American cell biologist

Deborah Kay Morrison is an American cell biologist who is the chief of the Laboratory of Cell and Developmental Signaling at the National Cancer Institute. She conducts research characterizing the RAS pathway and the RAF family kinases and leads efforts to design new therapeutic strategies for cancer treatment.

== Education and early life ==
Morrison was born in Nashville, Tennessee. She attended David Lipscomb College where she graduated with a degree in biology. Morrison then went on to complete a Ph.D. in Molecular and Cell Biology from Vanderbilt University School of Medicine in 1996. Her 1985 dissertation was titled Characterization of the virion-associated RNA polymerase of rabbit poxvirus using monoclonal antibodies. She then began studying signal transduction as a postdoctoral fellow in the laboratories of Thomas M. Roberts at Harvard Medical School and Lewis T. Williams at the University of California, San Francisco.

== Career and research ==
Morrison joined the ABL-Basic Research Program in 1990 and became head of the Cellular Growth Mechanisms Section in 1995. From 1996 to 1997, she was on sabbatical in the laboratory of Gerald M. Rubin at the University of California, Berkeley.
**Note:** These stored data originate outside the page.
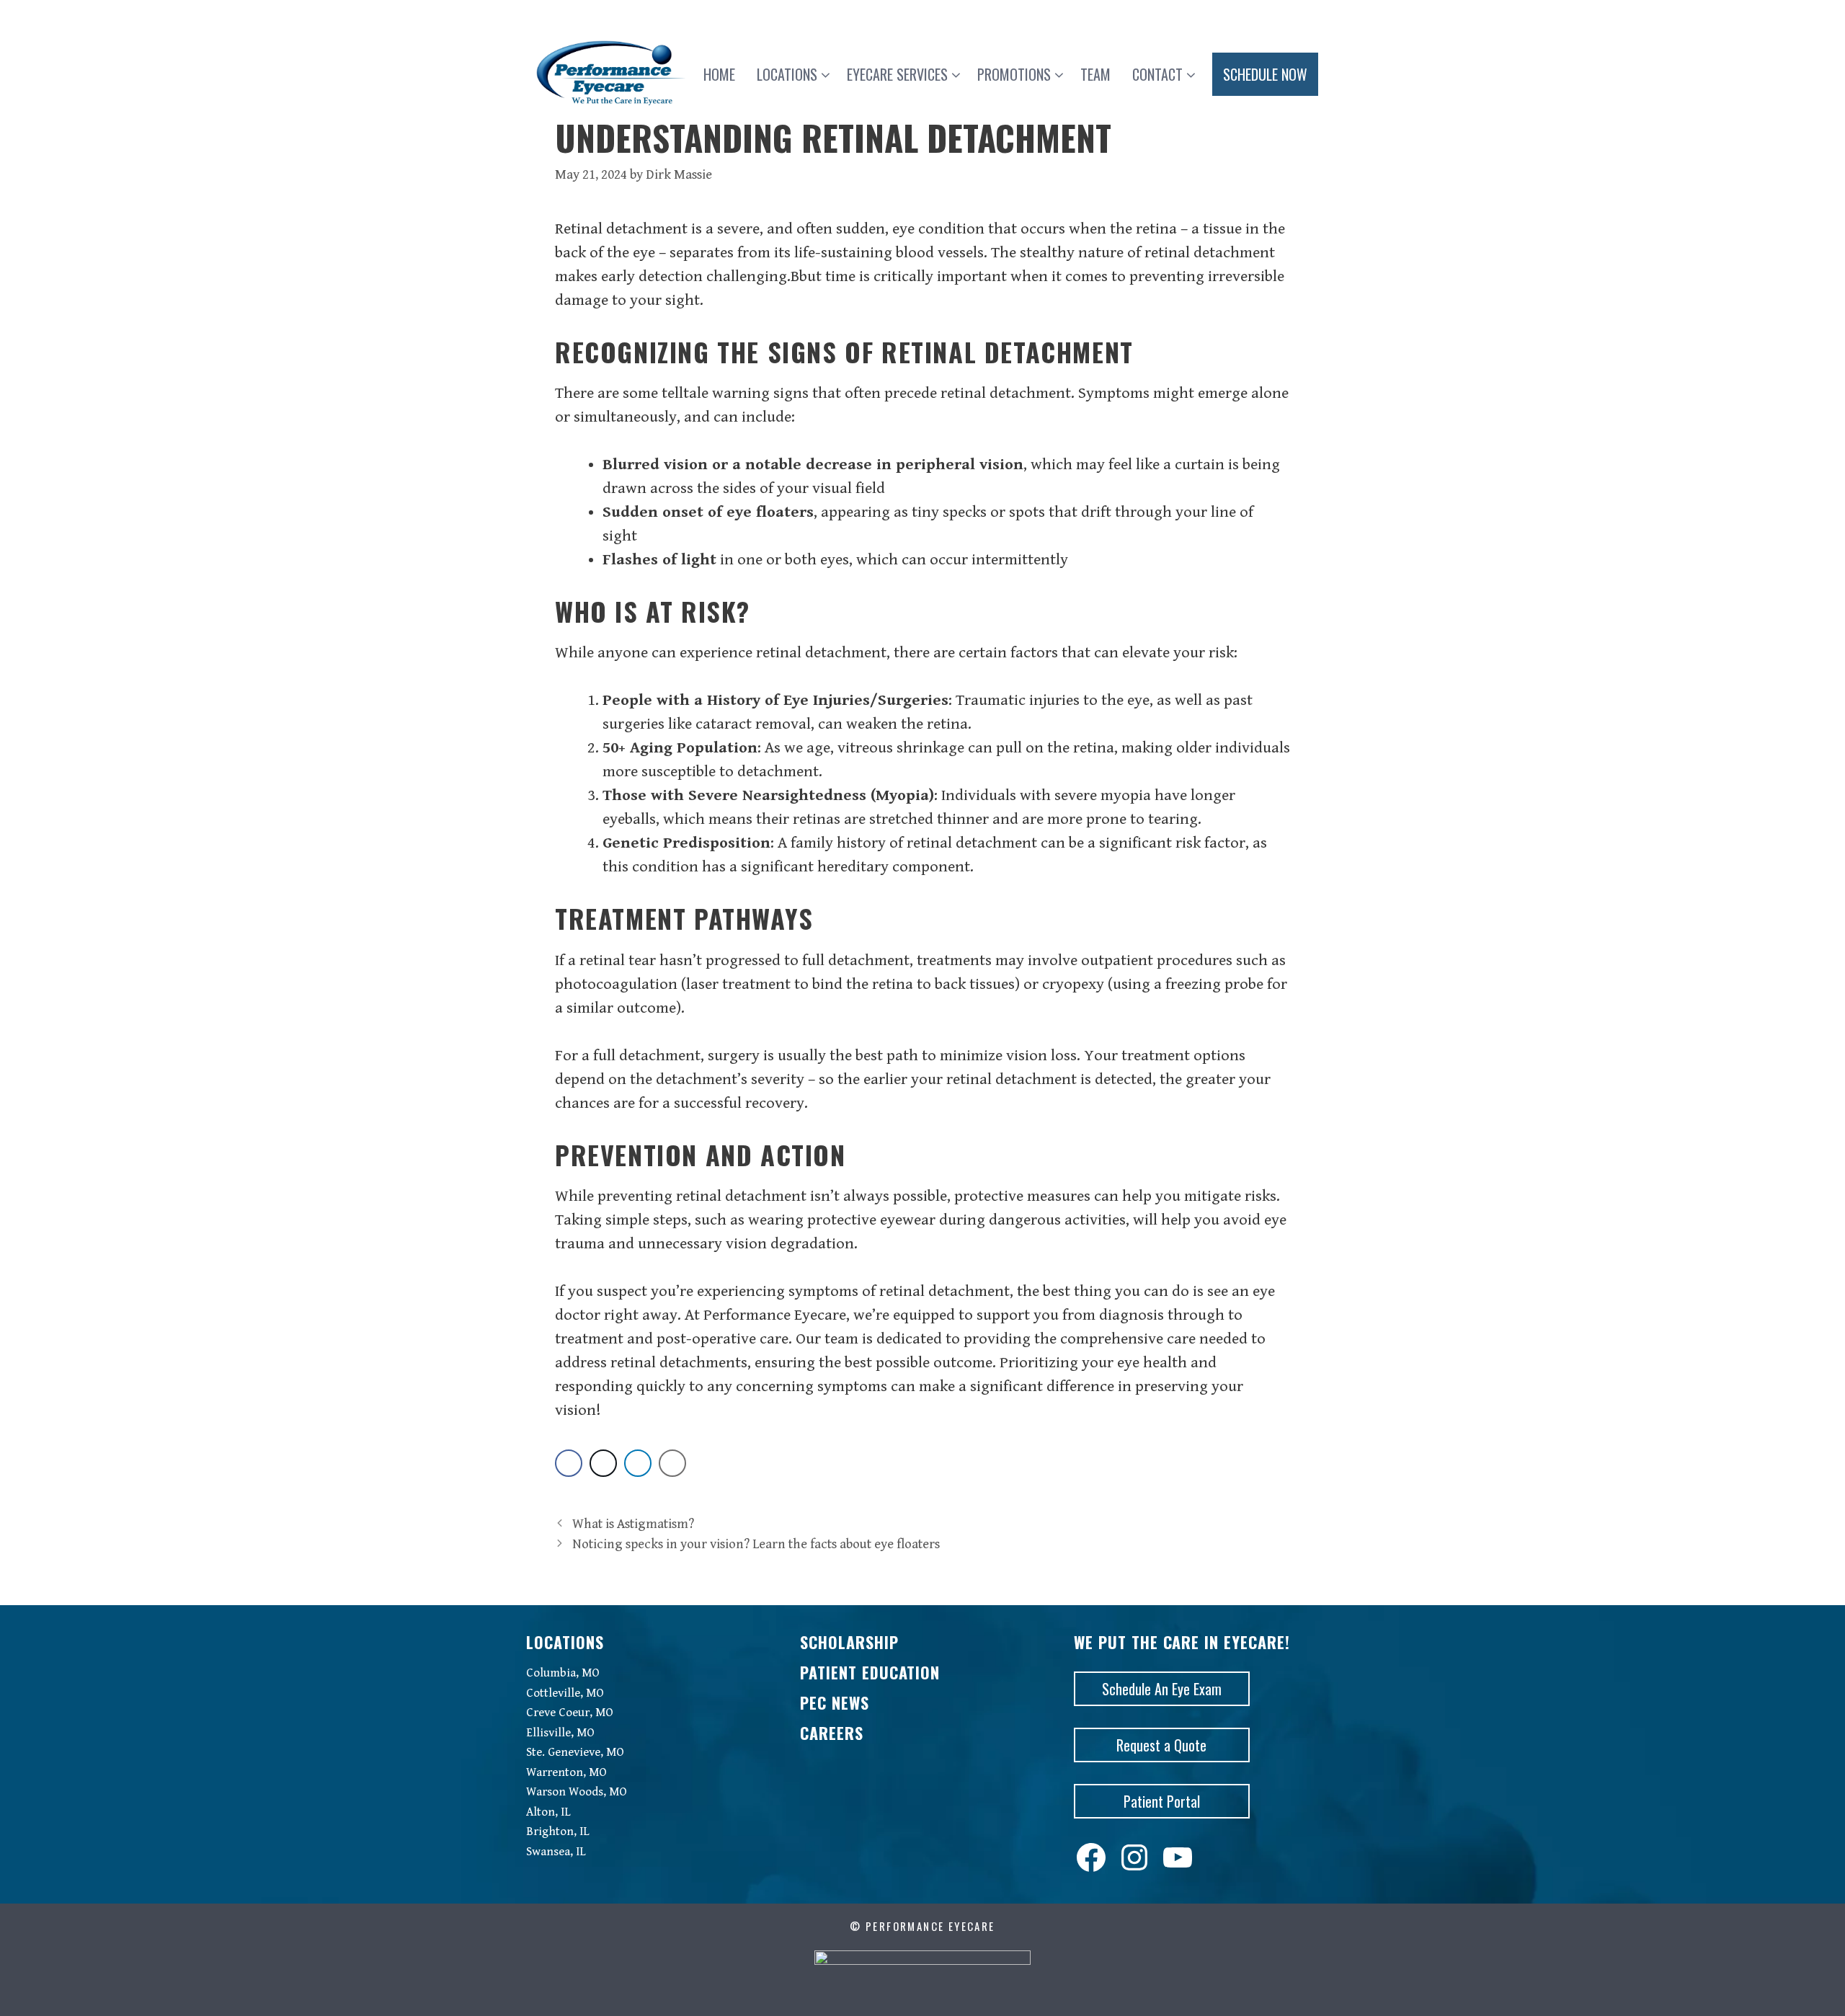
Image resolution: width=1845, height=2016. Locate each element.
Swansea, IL (556, 1851)
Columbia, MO (563, 1673)
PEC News (834, 1702)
Morrison joined the National Cancer Institute's (NCI) Center for Cancer Research in 1999 and became chief of the Laboratory of Cell and Developmental Signaling in 2006. She is a leader in the study of the RAF kinases. Her work has provided insights into the biochemical and structural basis of RAF activation and has guided the design of new therapeutic strategies.

== Awards and honors ==
In 2013 and 2021, Morrison received the NIH Director's Award for her breakthroughs in cancer research. In 2022, Morrison was elected a member of the National Academy of Sciences.